Em decisão que autorizou o acesso ao monitoramento de dados do senador Jaques Wagner (PT-BA) e de cúpula ligada ao Banco Master, o ministro André Mendonça, do Supremo Tribunal Federal (STF), manifestou preocupação explícita com o risco de vazamento das investigações.
O relator do caso Master no Supremo derrubou o sigilo da ação que trata das possíveis ligações do senador com o Banco Master, de Daniel Vorcaro. Entre eles, está a decisão que autorizou as diligências pedidas pela Polícia Federal, além dos argumentos e das suspeitas que embasaram as investigações.
No documento, Mendonça manifesta preocupação com o vazamento e aponta um episódio “agudo” que sugere que os alvos da Operação Compliance Zero podem ter tido acesso antecipado a informações sigilosas.
De acordo com os documentos, no dia 9 de junho de 2026, mesmo dia em que a PF protocolou os pedidos de quebra de sigilo e monitoramento, um dos investigados pediu uma audiência no gabinete de Mendonça. Esse investigado seria o próprio Jacques Wagner.
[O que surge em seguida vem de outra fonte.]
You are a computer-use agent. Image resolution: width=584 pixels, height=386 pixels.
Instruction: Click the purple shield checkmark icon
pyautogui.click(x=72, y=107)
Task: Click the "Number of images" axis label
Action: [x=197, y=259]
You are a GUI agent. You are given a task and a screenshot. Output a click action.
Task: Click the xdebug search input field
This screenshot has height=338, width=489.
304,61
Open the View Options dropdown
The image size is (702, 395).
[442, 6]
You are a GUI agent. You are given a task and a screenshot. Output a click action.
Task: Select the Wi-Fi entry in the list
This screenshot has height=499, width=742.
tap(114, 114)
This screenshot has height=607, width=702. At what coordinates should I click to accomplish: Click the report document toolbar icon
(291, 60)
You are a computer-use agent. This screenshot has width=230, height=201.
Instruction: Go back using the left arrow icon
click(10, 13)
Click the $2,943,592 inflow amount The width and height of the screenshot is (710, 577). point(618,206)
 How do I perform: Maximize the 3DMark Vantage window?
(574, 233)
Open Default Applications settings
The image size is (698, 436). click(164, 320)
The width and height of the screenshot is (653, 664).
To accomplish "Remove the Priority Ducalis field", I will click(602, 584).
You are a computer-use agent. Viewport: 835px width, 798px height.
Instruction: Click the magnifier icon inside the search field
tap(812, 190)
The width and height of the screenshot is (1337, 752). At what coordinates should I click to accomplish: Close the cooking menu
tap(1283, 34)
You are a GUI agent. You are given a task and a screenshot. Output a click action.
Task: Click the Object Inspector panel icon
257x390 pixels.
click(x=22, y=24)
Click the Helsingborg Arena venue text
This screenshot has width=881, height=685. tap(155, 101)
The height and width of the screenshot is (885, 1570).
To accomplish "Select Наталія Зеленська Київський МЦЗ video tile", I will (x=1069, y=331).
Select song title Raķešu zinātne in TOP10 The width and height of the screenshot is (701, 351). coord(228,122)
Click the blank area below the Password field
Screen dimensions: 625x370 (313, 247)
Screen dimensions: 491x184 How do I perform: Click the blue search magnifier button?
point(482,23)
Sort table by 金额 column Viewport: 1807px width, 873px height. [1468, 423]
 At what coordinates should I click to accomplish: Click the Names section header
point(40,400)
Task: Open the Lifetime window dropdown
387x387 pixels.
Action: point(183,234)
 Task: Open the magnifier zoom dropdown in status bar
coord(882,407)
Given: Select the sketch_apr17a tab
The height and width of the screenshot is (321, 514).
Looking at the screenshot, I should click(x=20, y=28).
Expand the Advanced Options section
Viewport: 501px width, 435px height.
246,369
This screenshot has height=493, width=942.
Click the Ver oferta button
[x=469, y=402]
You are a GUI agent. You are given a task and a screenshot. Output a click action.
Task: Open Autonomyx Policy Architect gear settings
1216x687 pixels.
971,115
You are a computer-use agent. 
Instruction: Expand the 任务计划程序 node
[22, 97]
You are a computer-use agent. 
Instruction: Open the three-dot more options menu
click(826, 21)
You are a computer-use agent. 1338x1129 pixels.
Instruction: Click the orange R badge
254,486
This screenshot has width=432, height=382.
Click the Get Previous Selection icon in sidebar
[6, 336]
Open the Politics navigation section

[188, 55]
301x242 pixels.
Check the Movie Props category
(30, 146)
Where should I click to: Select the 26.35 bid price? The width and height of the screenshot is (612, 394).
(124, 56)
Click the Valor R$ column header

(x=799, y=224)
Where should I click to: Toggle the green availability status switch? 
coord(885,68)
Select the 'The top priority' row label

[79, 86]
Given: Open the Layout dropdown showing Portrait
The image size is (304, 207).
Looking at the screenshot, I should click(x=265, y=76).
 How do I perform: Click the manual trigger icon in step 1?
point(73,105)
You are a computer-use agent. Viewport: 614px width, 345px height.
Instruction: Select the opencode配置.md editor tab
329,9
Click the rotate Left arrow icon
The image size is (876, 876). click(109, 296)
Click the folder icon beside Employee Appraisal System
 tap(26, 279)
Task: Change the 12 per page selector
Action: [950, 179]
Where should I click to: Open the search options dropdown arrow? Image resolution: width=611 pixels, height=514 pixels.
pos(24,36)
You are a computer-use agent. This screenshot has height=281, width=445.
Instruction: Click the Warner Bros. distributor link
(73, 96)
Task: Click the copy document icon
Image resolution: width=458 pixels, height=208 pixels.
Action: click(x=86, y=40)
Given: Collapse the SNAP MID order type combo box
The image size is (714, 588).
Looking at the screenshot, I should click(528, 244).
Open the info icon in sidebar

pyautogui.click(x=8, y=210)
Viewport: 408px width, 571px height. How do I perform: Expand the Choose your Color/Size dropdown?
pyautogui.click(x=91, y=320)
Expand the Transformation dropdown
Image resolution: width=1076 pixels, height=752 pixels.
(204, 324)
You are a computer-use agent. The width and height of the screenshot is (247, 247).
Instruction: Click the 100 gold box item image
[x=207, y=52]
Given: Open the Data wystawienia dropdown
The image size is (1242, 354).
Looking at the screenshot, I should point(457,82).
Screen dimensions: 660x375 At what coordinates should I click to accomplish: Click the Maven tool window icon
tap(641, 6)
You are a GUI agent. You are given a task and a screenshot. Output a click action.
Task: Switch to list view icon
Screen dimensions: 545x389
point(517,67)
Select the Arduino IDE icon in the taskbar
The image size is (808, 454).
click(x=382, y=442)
O que chamou a atenção do relator foi o timing: o pedido ocorreu em horário anterior à própria distribuição oficial de algumas das representações formuladas pela PF.
Jaques Wagner, senador;
Augusto Ferreira Lima, ex-sócio do ex-banqueiro Daniel Vorcaro;
Eduardo Mendonça Sodré Martins, identificado pela PF como enteado de Jacques Wagner;
David Lopes Monteiro, identificado como operador vinculado ao núcleo jurídico-financeiro associado ao Banco Master;
Guilherme Henrique Sodré Martins, identificado como “tio Guiga” é apontado como pessoa de confiança de Jacques Wagner;
Andréa Lima Novaes, diretora da PKL ONE PARTICIPAÇÕES S.A. e prima de Augusto Lima.